Consensus Recommendations for a Dynamic Susceptibility Contrast MRI Protocol for Use in High-Grade Gliomas.

Despite the widespread clinical use of dynamic susceptibility contrast (DSC) MRI, DSC-MRI methodology has not been standardized, hindering its utilization for response assessment in multi-center trials. Recently, the DSC-MRI Standardization Subcommittee of the Jumpstarting Brain Tumor Drug Development Coalition issued an updated consensus DSC-MRI protocol compatible with BTIP, the standardized brain tumor imaging protocol for high-grade gliomas that is increasingly used in the clinical setting and is the default MRI protocol for the National Clinical Trials Network.
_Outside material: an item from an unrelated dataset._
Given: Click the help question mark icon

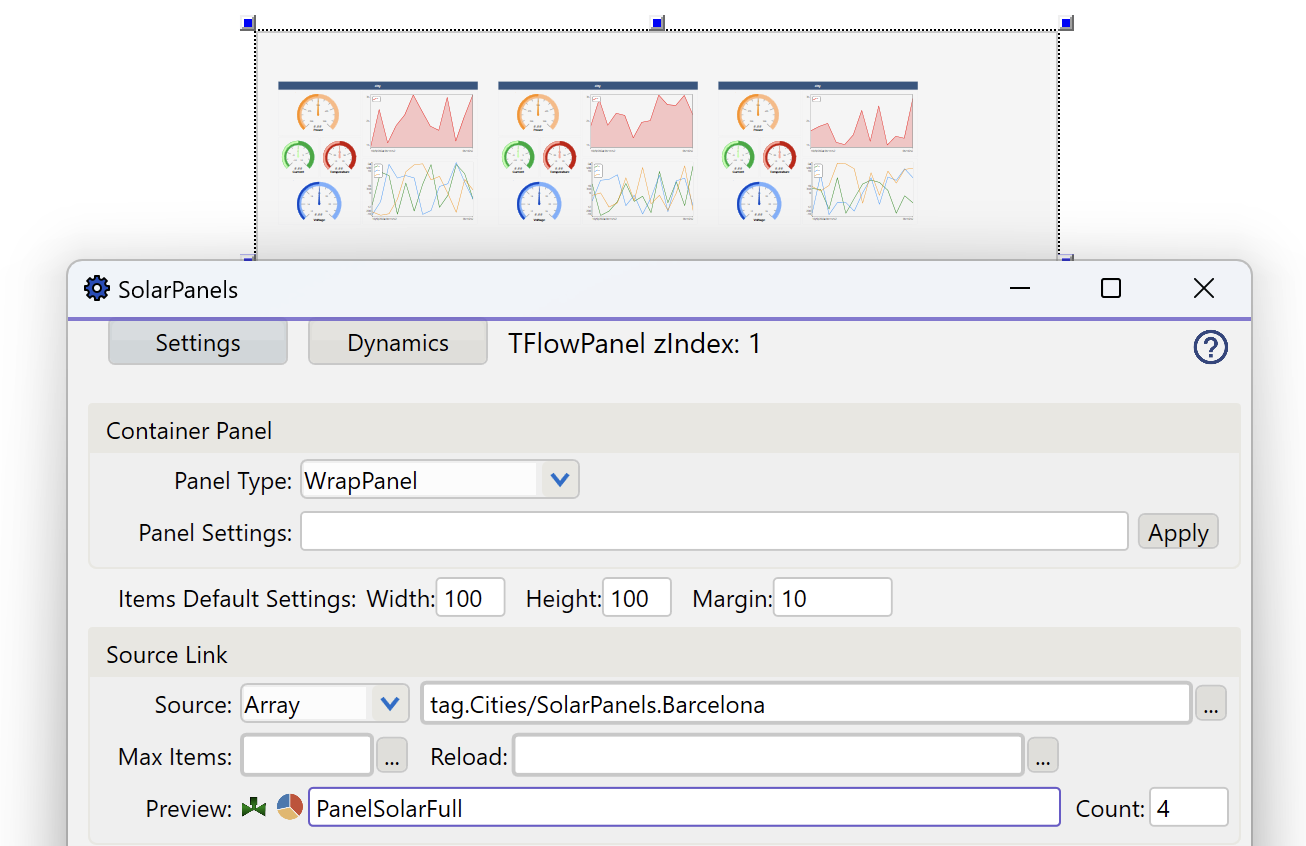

After reviewing the basis for controversy over DSC-MRI protocols, this manuscript provides evidence-based best practices for clinical DSC-MRI as determined by the Committee, including pulse sequence (gradient echo vs. spin echo), BTIP-compliant contrast agent dosing (preload and bolus), flip angle (FA), echo time (TE), and post-processing leakage correction. In summary, full-dose preload, full-dose bolus dosing using intermediate (60°) FA and field strength-dependent TE (40-50ms at 1.5T, 20-35ms at 3T) provides overall best accuracy and precision for cerebral blood volume estimates. When single-dose contrast agent usage is desired, no-preload, full-dose bolus dosing using low FA (30°) and field strength-dependent TE provides excellent performance, with reduced contrast agent usage and elimination of potential systematic errors introduced by variations in preload dose and incubation time.